§ **SUPPLIED RECORDS**:
--- START ---

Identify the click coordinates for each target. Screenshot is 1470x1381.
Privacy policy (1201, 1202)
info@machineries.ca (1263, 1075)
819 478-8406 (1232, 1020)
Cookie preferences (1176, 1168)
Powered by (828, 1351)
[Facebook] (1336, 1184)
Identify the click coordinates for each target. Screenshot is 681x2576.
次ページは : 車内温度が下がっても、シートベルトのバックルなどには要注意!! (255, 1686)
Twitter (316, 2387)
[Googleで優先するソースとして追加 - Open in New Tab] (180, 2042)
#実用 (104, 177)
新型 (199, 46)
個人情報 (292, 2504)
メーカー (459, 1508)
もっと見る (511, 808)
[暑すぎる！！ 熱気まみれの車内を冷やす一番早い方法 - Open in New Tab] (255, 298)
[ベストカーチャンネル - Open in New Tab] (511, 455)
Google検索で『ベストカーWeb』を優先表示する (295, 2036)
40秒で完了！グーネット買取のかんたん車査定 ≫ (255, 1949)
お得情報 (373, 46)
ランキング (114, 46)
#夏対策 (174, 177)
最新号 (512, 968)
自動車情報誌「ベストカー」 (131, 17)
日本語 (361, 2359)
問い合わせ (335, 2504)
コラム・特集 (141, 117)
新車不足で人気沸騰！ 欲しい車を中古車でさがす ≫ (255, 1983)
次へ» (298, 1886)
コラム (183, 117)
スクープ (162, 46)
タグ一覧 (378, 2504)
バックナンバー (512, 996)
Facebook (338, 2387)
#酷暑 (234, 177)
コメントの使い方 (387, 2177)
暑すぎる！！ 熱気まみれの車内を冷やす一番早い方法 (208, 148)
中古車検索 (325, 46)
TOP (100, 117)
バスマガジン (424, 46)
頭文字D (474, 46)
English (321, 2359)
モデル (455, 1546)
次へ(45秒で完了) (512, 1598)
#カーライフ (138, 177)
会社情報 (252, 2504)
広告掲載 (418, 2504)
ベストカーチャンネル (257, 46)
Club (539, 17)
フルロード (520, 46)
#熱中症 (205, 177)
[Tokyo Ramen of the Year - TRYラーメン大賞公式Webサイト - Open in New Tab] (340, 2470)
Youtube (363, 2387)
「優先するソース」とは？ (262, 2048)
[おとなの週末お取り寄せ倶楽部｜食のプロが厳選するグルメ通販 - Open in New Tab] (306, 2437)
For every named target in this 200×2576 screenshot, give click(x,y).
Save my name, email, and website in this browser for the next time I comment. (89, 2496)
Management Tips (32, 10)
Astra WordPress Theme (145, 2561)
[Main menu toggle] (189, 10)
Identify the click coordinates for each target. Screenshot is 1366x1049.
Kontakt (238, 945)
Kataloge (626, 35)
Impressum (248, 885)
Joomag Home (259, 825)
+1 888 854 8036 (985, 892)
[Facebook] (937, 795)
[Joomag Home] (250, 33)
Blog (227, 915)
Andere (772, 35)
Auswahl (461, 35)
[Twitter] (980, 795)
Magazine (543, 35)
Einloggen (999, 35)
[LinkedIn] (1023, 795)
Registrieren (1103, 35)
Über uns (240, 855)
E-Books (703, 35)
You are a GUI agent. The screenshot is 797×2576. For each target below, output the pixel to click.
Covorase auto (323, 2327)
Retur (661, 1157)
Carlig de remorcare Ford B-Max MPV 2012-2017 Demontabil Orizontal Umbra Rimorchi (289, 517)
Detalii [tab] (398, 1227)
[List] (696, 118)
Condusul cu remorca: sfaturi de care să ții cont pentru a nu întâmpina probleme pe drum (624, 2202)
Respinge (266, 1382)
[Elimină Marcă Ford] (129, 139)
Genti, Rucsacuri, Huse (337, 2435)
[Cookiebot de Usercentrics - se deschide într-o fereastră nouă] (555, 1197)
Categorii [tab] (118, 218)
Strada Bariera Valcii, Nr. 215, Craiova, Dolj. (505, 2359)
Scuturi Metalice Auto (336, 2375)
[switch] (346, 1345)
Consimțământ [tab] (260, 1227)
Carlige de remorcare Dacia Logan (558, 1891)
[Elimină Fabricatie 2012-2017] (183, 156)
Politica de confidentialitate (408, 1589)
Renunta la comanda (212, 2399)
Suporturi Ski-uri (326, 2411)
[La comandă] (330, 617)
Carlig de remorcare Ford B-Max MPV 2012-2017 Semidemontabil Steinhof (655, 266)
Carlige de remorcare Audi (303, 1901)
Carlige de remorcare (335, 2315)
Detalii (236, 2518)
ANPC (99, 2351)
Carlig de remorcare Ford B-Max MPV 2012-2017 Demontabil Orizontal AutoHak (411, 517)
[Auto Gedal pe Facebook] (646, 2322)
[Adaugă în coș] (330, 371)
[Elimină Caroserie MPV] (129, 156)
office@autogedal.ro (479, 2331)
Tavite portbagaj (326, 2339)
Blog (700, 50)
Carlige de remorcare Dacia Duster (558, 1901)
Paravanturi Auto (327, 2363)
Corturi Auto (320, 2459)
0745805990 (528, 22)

--- END ---

§ **TASK DESCRIPTION**: Across the entries above, find the lines with the string "coordinates" and copy them.

§ **RESPONSE BOX**:
Identify the click coordinates for each target. Screenshot is 1470x1381.
Identify the click coordinates for each target. Screenshot is 681x2576.
Identify the click coordinates for each target. Screenshot is 1366x1049.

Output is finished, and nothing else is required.